Ci vergogniamo!

Centocinquant’anni di oppressione e di silenzio sono troppi!

Nel nome della bontà e della bellezza e nel nome dell’umanità e della libertà!

Come esseri umani iraniani, ci vergogniamo per tutto quello che è stato fatto ai baha'i negli ultimi centocinquanta anni in Iran.

Crediamo fermamente che ogni iraniano, «senza distinzione alcuna, per ragioni di razza, di colore, di sesso, di lingua, di religione, di opinione politica o di altro genere» e senza distinzione di origine etnica «o sociale, di ricchezza, di nascita o di altra condizione» abbia titolo a tutti i diritti e le libertà enumerate nella Dichiarazione universale dei diritti umani. Eppure, sin dall’inizio della Fede baha'i, i seguaci di questa religione in Iran sono stati privati del riconoscimento di molti diritti umani unicamente a causa delle loro convinzioni religiose.

Secondo documenti ed evidenze storiche, sin dall’inizio del Movimento babi seguito dalla nascita della Fede baha'i, migliaia di nostri concittadini sono stati uccisi dalla spada del bigottismo e della superstizione unicamente per il loro credo religioso. Già nei primi decenni della sua comparsa, circa ventimila persone che facevano parte di questa comunità religiosa sono stati brutalmente uccisi in tutte le varie regioni dell’Iran.
Ci vergogniamo che in tutto questo tempo non sia stata registrata nessuna voce di protesta contro questi barbari assassini;

Ci vergogniamo
che fino ad oggi le voci di protesta contro questo odioso crimine siano state infrequenti o mute;

Ci vergogniamo che oltre alla dura repressione dei baha'i nei loro decenni formativi, anche l’ultimo secolo abbia visto periodici episodi di persecuzione di questo gruppo di nostri concittadini, durante i quali I luoghi dove essi abitano o lavorano sono stati messi a fuoco e le loro vite, le loro proprietà e loro famiglie sono state sottoposte a brutali persecuzioni e che in tutto questo tempo la comunità intellettuale dell’Ira abbia taciuto;

Ci vergogniamo
che negli ultimi trent’anni uccidere un baha'i unicamente per il suo credo religioso sia divenuto un atto legale e che per questo oltre duecento baha’I siano stati trucidati;

Ci vergogniamo che un gruppo di intellettuali abbia giustificato la coercizione della comunità baha'i in Iran;

Ci vergogniamo di aver taciuto il fatto che dopo molti decenni di servizio all’Iran i pensionati siano stati privati del diritto alla pensione;

Ci vergogniamo di aver taciuto il fatto che, in nome della fedeltà alla propria religione e della sincerità nell’esprimere questa convinzione, a migliaia di giovani baha'i sia stato impedito di studiare nelle università e in altri istituti di educazione superiore in Iran;

Ci vergogniamo che, a causa delle convinzioni religiose dei loro genitori, i bambini siano esposti a ingiurie nelle scuole e in pubblico.

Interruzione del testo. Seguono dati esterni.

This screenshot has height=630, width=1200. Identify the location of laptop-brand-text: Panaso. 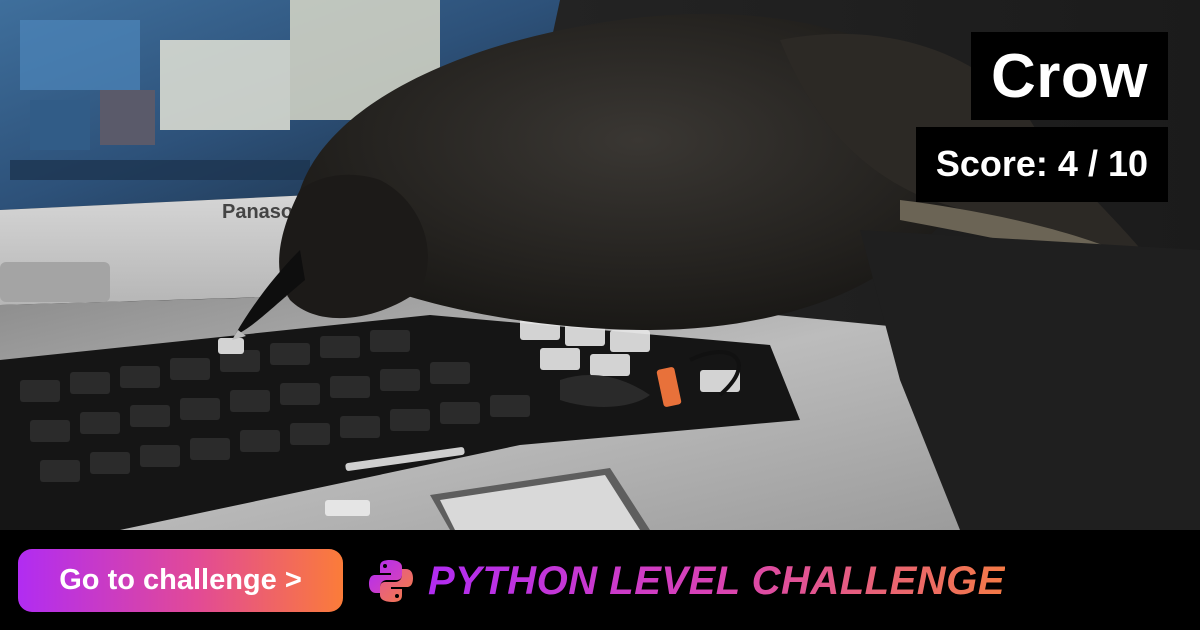
(258, 212).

Ci vergogniamo di aver taciuto la dolorosa realtà che nella nostra nazione i baha'i sono sistematicamente oppressi e calunniati, che alcuni di loro sono tenuti in prigione a causa delle loro convinzioni religiose, che i luoghi dove essi abitano e lavorano sono aggrediti e distrutti e che i loro cimiteri sono periodicamente profanati;

Ci vergogniamo di aver taciuto il fatto oscuro e atroce che le nostre leggi e il nostro sistema legale hanno per lungo tempo emarginato i baha'i e li hanno privati dei loro diritti e di aver passato sotto silenzio l’ingiustizia e le vessazioni degli organi ufficiali e ufficiosi di governo verso questo gruppo di nostri concittadini;

Ci vergogniamo per tutte queste trasgressioni e ingiustizie e ci vergogniamo per aver taciuto tutte queste cose.
Noi sottoscritti abbiamo chiesto a voi baha'i di perdonarci per i torti perpetrati contro la comunità baha'i in Iran.

Quando sarete trattati ingiustamente, non taceremo più.

Siamo con voi per ottenere tutti i diritti sanciti dalla Dichiarazione universale dei diritti umani.

Uniamoci tutti per sostituire all’odio e all’ignoranza l’amore e la tolleranza.